[RECORDS PROVIDED Boundary: Start]

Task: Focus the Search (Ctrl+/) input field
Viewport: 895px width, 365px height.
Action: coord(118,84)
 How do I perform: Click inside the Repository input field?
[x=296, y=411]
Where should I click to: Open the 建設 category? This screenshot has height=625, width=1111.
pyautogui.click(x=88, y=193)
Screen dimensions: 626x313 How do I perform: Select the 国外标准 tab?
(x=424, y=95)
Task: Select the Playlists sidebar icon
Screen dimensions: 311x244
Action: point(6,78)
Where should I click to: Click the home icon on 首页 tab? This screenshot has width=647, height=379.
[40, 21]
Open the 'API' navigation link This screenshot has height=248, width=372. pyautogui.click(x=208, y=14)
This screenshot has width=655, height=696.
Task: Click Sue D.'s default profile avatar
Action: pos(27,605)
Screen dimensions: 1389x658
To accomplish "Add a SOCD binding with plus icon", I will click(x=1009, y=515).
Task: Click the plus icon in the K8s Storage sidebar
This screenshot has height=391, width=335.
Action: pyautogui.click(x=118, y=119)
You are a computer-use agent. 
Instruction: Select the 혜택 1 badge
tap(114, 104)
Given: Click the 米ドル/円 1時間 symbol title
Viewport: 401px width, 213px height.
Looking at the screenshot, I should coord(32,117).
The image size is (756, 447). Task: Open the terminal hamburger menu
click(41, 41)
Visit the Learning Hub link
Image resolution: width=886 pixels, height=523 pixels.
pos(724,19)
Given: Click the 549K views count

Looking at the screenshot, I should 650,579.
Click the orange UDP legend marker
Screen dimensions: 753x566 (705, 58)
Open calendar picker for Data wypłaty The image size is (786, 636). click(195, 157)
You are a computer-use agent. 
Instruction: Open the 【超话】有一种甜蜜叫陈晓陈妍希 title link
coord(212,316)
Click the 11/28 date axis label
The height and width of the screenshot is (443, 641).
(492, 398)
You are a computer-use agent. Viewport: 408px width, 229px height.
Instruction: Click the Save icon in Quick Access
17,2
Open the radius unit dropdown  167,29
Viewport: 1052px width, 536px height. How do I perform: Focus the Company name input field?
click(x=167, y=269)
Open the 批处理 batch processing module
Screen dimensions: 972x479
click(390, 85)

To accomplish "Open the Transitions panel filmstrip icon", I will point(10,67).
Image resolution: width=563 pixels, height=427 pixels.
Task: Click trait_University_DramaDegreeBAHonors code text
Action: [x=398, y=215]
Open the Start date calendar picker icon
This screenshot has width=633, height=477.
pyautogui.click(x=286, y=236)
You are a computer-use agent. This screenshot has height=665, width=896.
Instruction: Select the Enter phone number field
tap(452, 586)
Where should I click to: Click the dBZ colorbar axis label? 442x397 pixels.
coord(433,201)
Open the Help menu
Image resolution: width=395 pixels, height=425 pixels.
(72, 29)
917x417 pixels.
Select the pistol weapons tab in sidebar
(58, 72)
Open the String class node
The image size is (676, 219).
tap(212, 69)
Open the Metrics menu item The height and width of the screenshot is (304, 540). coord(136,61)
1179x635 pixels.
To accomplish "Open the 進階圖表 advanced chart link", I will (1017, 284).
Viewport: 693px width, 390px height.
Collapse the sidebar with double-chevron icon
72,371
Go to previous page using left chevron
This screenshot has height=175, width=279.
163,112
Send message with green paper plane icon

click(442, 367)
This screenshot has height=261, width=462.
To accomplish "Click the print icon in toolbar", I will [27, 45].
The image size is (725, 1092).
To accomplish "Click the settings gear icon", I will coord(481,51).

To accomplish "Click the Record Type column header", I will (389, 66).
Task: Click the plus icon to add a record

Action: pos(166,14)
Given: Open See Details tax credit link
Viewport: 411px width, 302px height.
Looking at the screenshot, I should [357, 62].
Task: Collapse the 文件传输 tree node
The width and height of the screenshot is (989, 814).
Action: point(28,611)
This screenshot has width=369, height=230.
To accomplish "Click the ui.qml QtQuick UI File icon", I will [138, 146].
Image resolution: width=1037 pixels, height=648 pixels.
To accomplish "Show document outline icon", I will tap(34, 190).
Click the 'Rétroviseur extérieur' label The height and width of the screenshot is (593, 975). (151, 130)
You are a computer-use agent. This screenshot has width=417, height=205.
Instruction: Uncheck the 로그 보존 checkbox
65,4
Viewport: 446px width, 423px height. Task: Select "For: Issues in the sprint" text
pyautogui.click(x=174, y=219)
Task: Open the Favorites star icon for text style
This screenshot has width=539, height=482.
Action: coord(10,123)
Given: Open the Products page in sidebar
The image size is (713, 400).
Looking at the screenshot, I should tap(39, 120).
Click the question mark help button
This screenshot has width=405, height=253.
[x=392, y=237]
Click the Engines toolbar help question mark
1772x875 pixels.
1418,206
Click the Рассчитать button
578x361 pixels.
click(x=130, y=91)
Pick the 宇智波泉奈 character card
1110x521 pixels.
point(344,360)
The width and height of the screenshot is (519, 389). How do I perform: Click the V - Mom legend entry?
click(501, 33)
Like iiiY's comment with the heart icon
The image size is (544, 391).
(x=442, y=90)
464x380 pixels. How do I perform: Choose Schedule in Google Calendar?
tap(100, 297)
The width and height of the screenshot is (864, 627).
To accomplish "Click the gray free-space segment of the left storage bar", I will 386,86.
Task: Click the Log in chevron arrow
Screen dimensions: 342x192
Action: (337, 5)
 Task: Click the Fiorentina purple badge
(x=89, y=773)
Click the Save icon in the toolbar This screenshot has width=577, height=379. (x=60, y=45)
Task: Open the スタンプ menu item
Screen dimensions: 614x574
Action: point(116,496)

[RECORDS PROVIDED Boundary: End]

TASK ITEM:
Write out each line above containing "computer".

ANSWER TO THIS EXERCISE:
You are a computer-use agent. 
You are a computer-use agent. 
You are a computer-use agent. Viewport: 408px width, 229px height.
You are a computer-use agent. This screenshot has height=665, width=896.
You are a computer-use agent. This screenshot has width=417, height=205.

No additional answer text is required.